Chapter 5 Target Rules

Learning Goals:

  • How to build several parallel tasks at once

5.1 Where we are now?

If you still have the hello_world rule in your Snakefile, now is a good moment to remove it. Then, your Snakefile should look something like this:

## Snakemake - MRW Replication
##
## @yourname


# --- OLS Rules --- #

rule solow_intermediate:
    input:
        script   = "src/analysis/estimate_ols_model.R",
        data     = "out/data/mrw_complete.csv",
        model    = "src/model-specs/model_solow.json",
        subset   = "src/data-specs/subset_intermediate.json"
    output:
        estimate = "out/analysis/model_solow_subset_intermediate.rds",
    shell:
        "Rscript {input.script} \
            --data {input.data} \
            --model {input.model} \
            --subset {input.subset} \
            --out {output.estimate}"

rule solow_nonoil:
    input:
        script   = "src/analysis/estimate_ols_model.R",
        data     = "out/data/mrw_complete.csv",
        model    = "src/model-specs/model_solow.json",
        subset   = "src/data-specs/subset_nonoil.json"
    output:
        estimate = "out/analysis/model_solow_subset_nonoil.rds",
    shell:
        "Rscript {input.script} \
            --data {input.data} \
            --model {input.model} \
            --subset {input.subset} \
            --out {output.estimate}"

rule solow_oecd:
    input:
        script   = "src/analysis/estimate_ols_model.R",
        data     = "out/data/mrw_complete.csv",
        model    = "src/model-specs/model_solow.json",
        subset   = "src/data-specs/subset_oecd.json"
    output:
        estimate = "out/analysis/model_solow_subset_oecd.rds",
    shell:
        "Rscript {input.script} \
            --data {input.data} \
            --model {input.model} \
            --subset {input.subset} \
            --out {output.estimate}"


# --- Data Management --- #

rule gen_regression_vars:
    input:
        script = "src/data-management/gen_reg_vars.R",
        data   = "out/data/mrw_renamed.csv"
    output:
        data   = "out/data/mrw_complete.csv"
    shell:
        "Rscript {input.script} \
            --data {input.data} \
            --out {output.data}"

rule rename_vars:
    input:
        script = "src/data-management/rename_variables.R",
        data   = "src/data/mrw.dta"
    output:
        data = "out/data/mrw_renamed.csv"
    shell:
        "Rscript {input.script} \
            --data {input.data} \
            --out {output.data}"


# --- Clean Rules --- #

rule clean:
    shell:
        "rm -rf out/*"

rule clean_data:
    shell:
        "rm -rf out/data/*"

rule clean_analysis:
    shell:
        "rm -rf out/analysis/*"

5.2 How Snakemake determines the build order when multiple rules are present

Now that we have worked with multiple rules and seen how one can execute another rule, let us try to understand the principle behind this.

As we know, we can execute any rule in Snakefile explicitly by calling it by name:

snakemake --cores 1 solow_intermediate

When no rule name is explicitly given, Snakemake will execute the first rule it encounters at the top of Snakefile:

snakemake --cores 1

If you followed the order of rules in the solution to the previous exercise, solow_intermediate is the first rule in Snakefile.

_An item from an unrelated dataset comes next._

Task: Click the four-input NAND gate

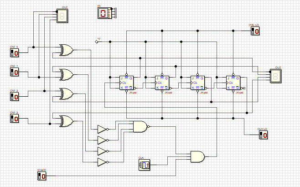Action: 139,126
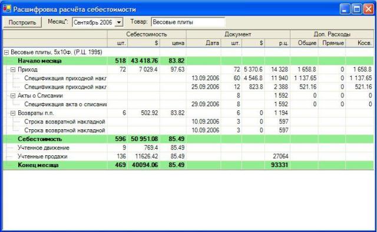
Task: Collapse the Весовые плиты, 5х10ф. root node
Action: 6,53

In this case, both the explicit and implicit commands are equivalent. You can verify this by cleaning your project before executing either or by adding --summary to either command.

The rule we ask Snakemake to execute either explicitly or implicitly is called a target rule. Snakemake focusses on executing this rule.

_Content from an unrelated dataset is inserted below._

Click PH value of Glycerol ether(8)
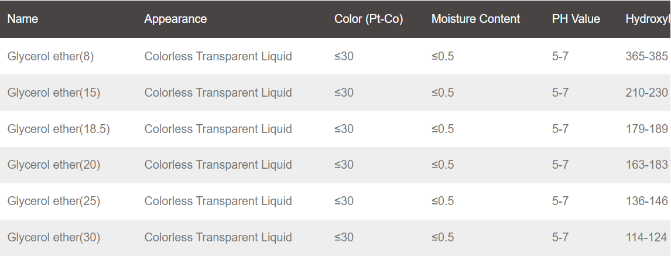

When all necessary inputs to build the target rule exist, Snakemake will simply execute the rule and build the defined outputs.

When Snakemake recognizes that a necessary input to execute the target rule is missing, Snakemake will try to build it through the other rules present in Snakefile.

To illustrate this, let us stick to our present project and assume the target rule is solow_intermediate. The following graph shows all rules which lead up to the target rule:

mrw_complete.csv is a necessary input to solow_intermediate. If the file does not exist, Snakemake will search through Snakefile for another rule which has mrw_complete.csv as its output – in our case gen_regression_vars. In this case, Snakemake will first execute gen_regression_vars before executing the target rule solow_intermediate.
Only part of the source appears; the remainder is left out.